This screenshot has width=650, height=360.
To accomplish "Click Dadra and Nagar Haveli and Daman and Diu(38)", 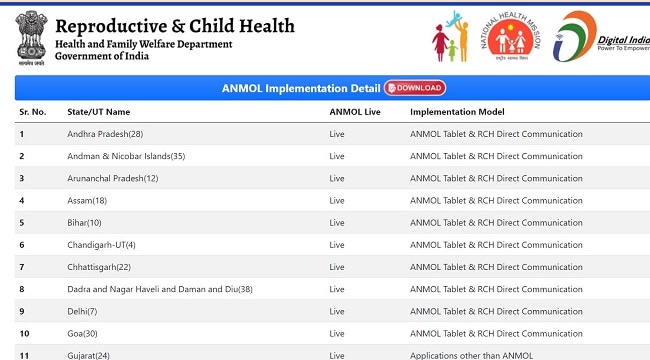I will point(160,289).

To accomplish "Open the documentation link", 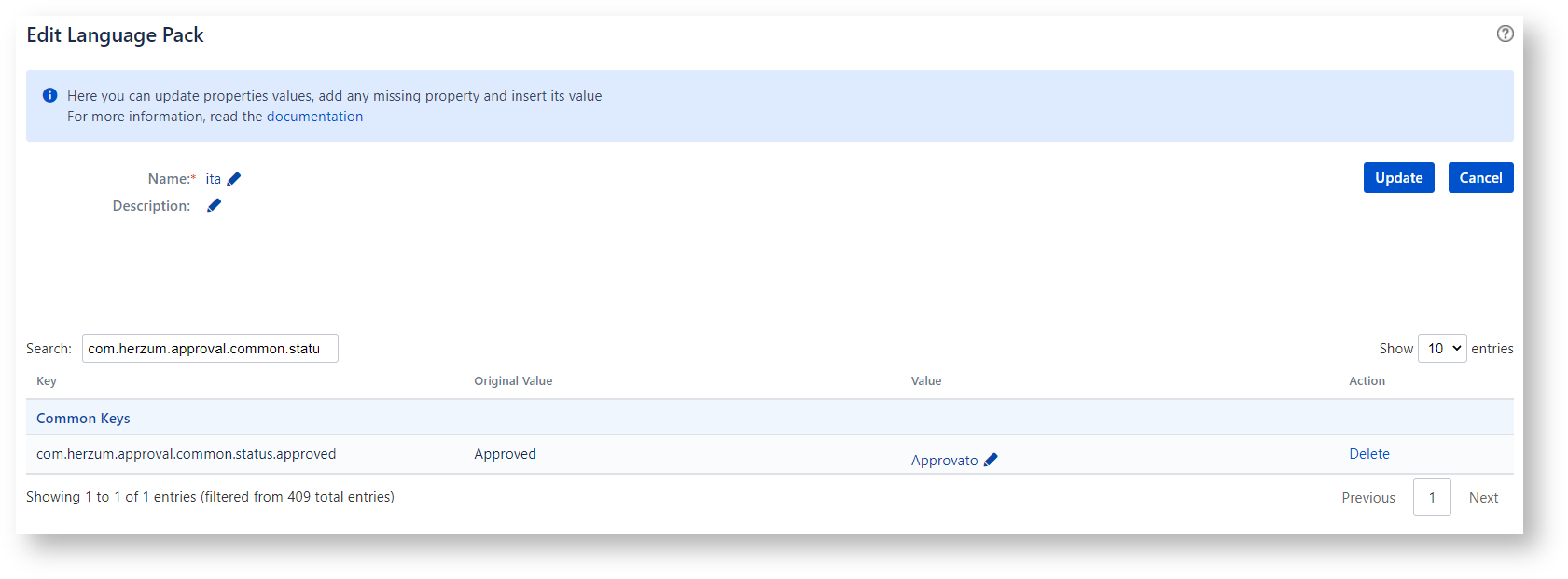I will click(x=314, y=117).
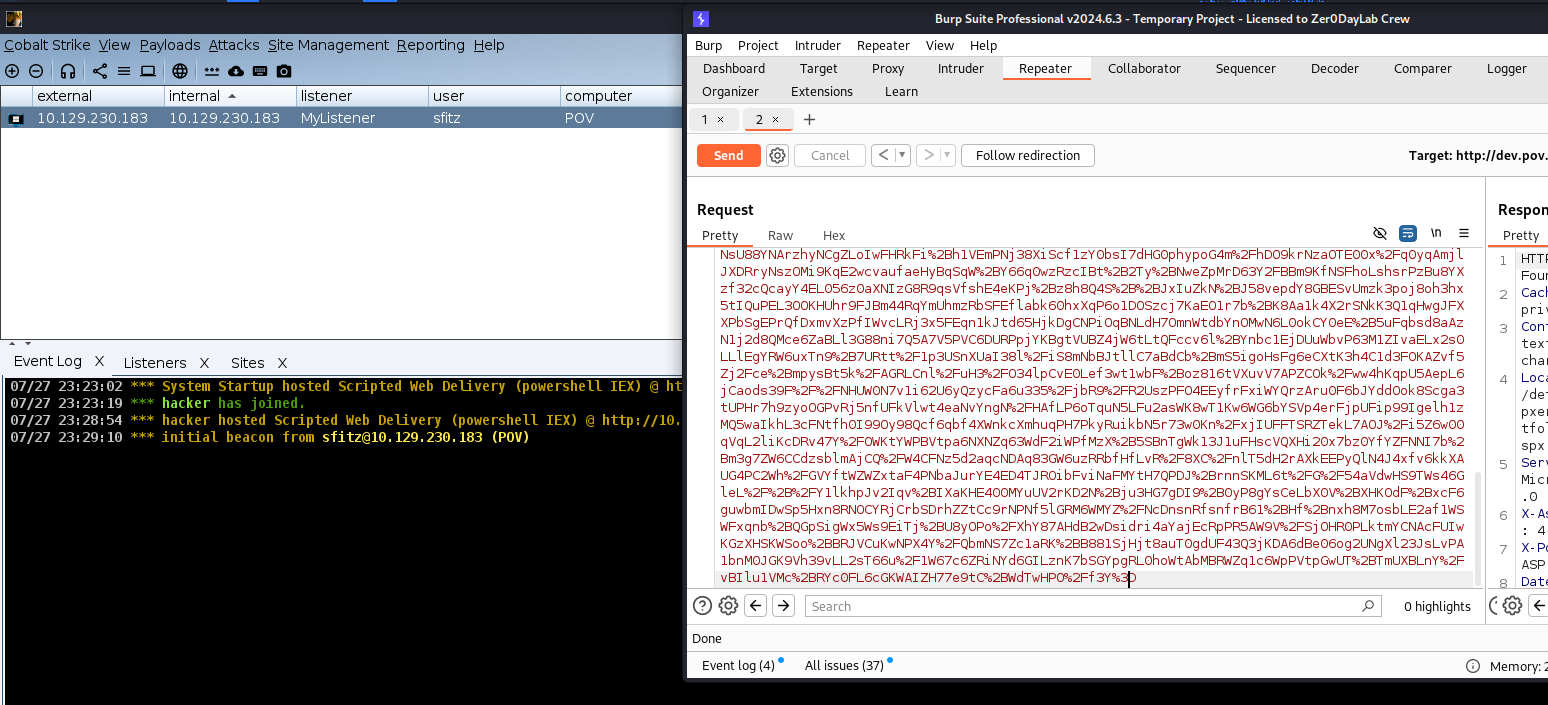Click the cloud download icon
Screen dimensions: 1548x705
[x=236, y=71]
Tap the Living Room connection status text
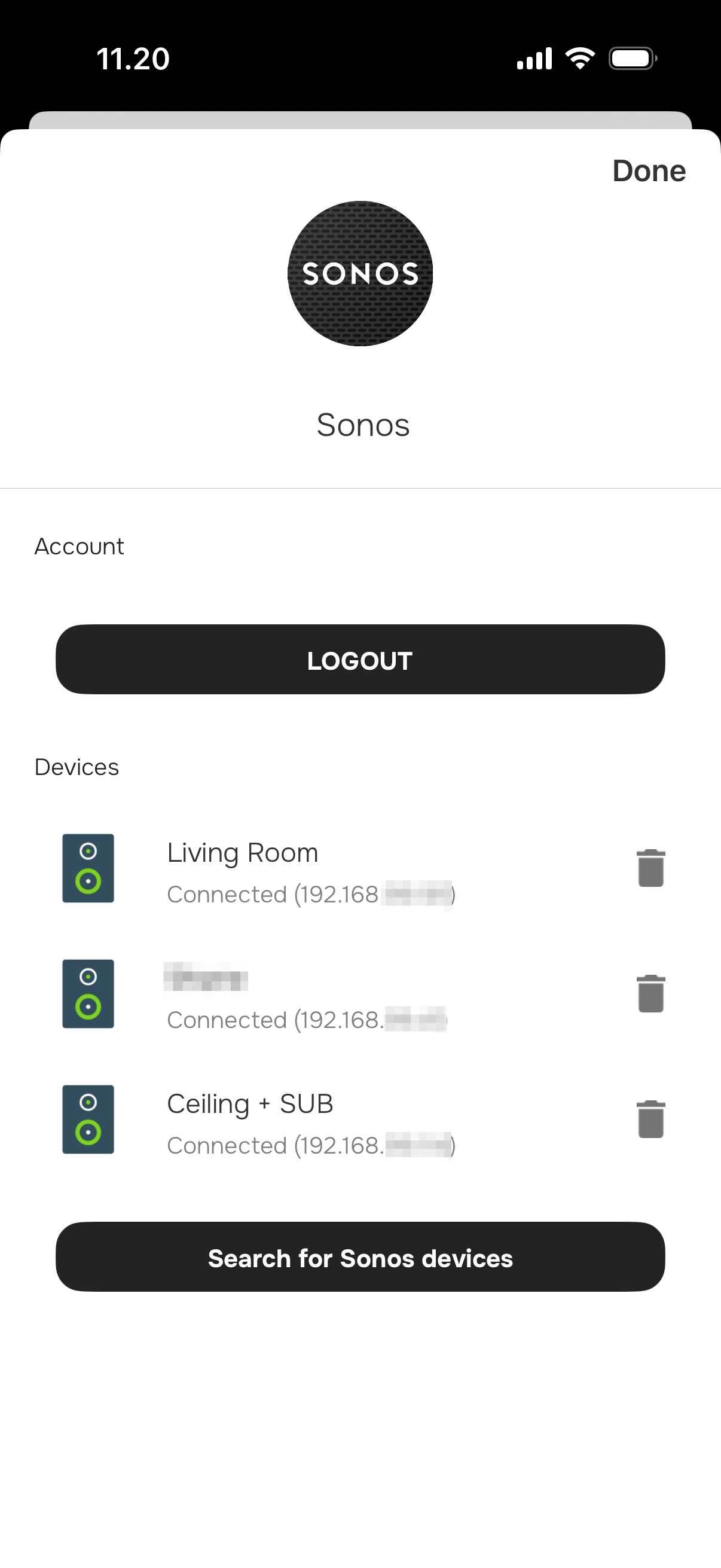The height and width of the screenshot is (1568, 721). pos(310,894)
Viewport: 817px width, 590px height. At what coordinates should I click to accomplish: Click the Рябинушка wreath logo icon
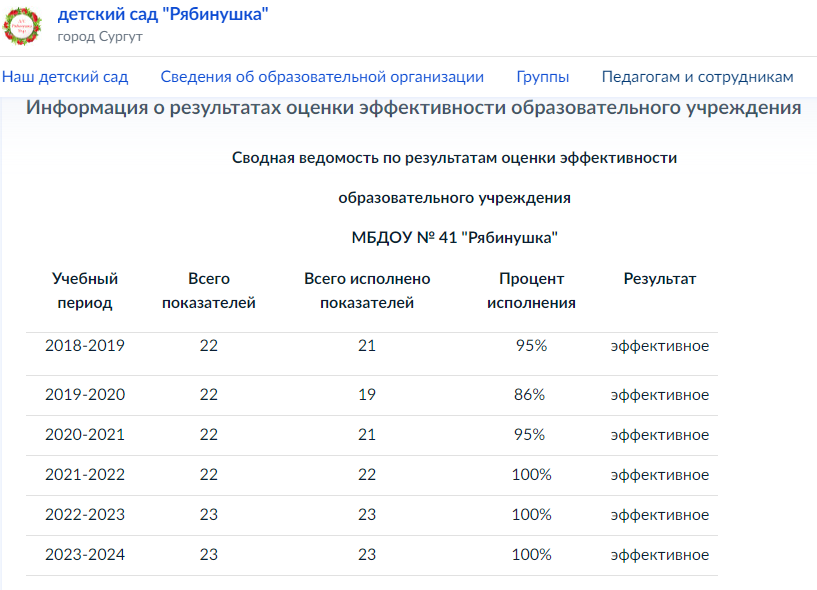[22, 26]
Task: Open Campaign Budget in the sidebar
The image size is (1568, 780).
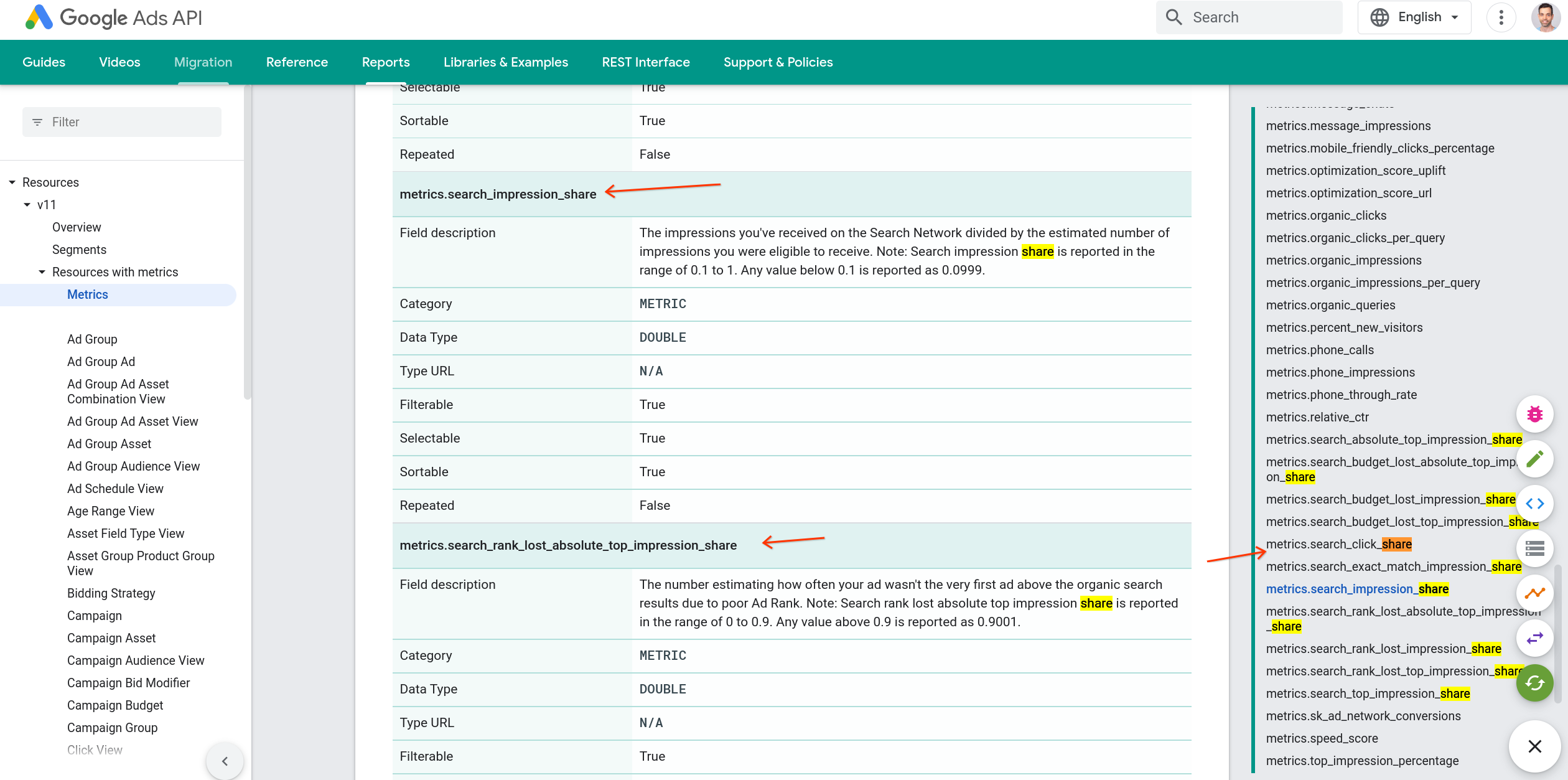Action: pyautogui.click(x=115, y=705)
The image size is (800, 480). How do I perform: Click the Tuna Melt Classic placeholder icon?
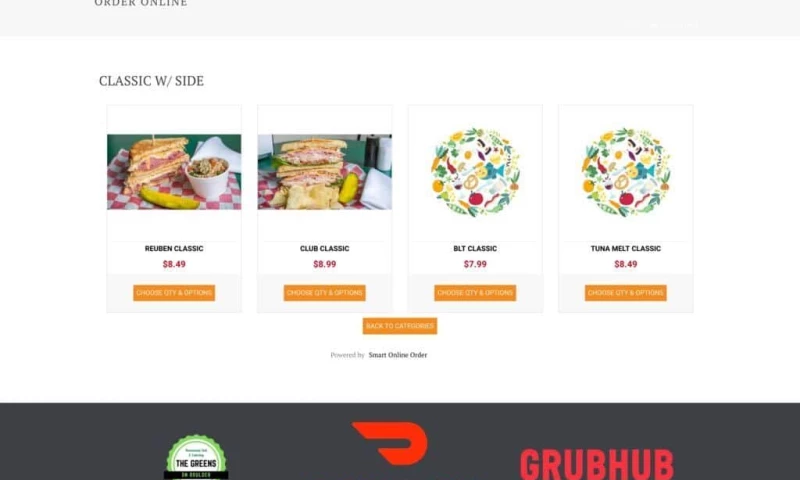coord(626,172)
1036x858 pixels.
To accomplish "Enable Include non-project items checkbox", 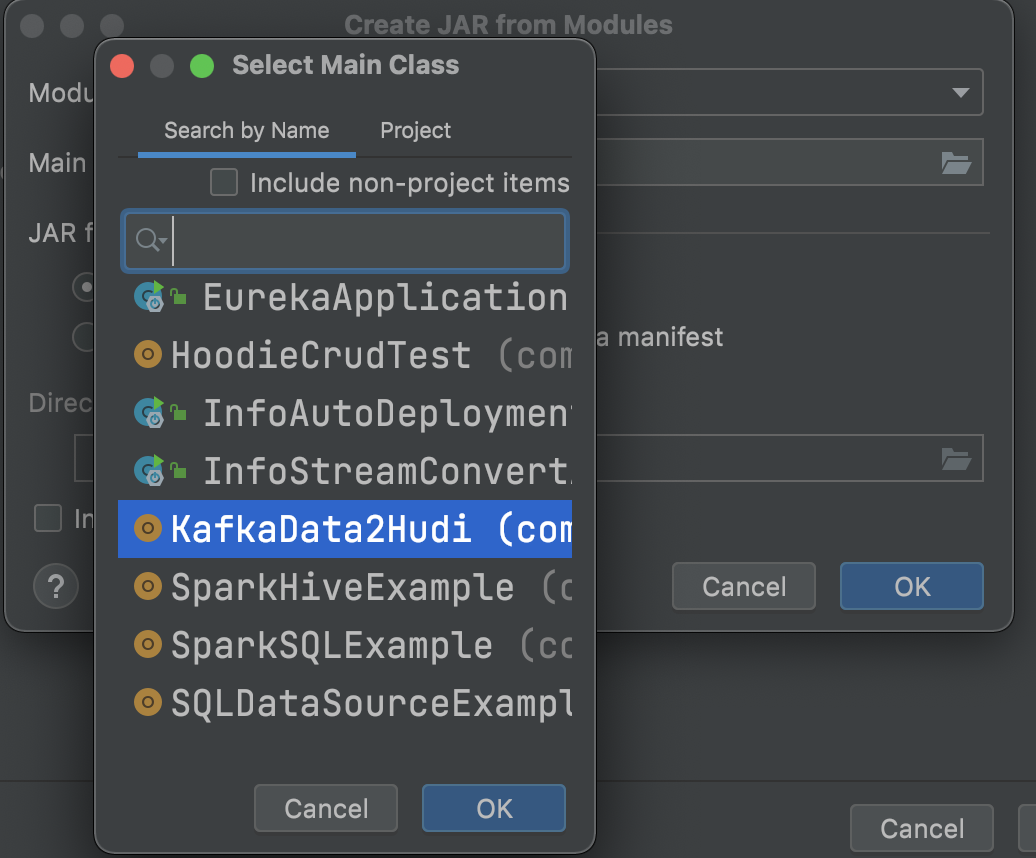I will pos(224,183).
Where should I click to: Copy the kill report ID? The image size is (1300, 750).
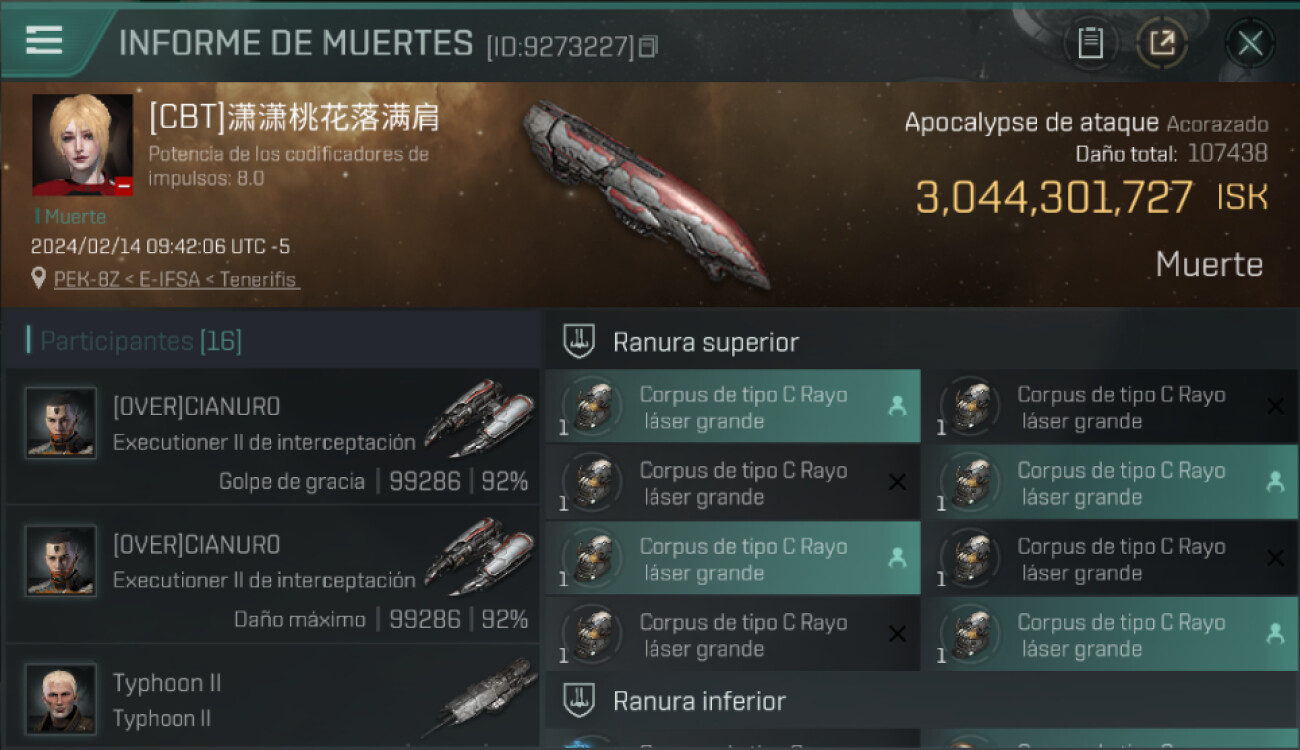648,47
------------------------------
What the exercise asks - Copy out everything in the material from the line containing "Where should I" down to its end, word for word, leaving out the pictures.

Exercise response -
Where should I click to: Copy the kill report ID? The image size is (1300, 750).
648,47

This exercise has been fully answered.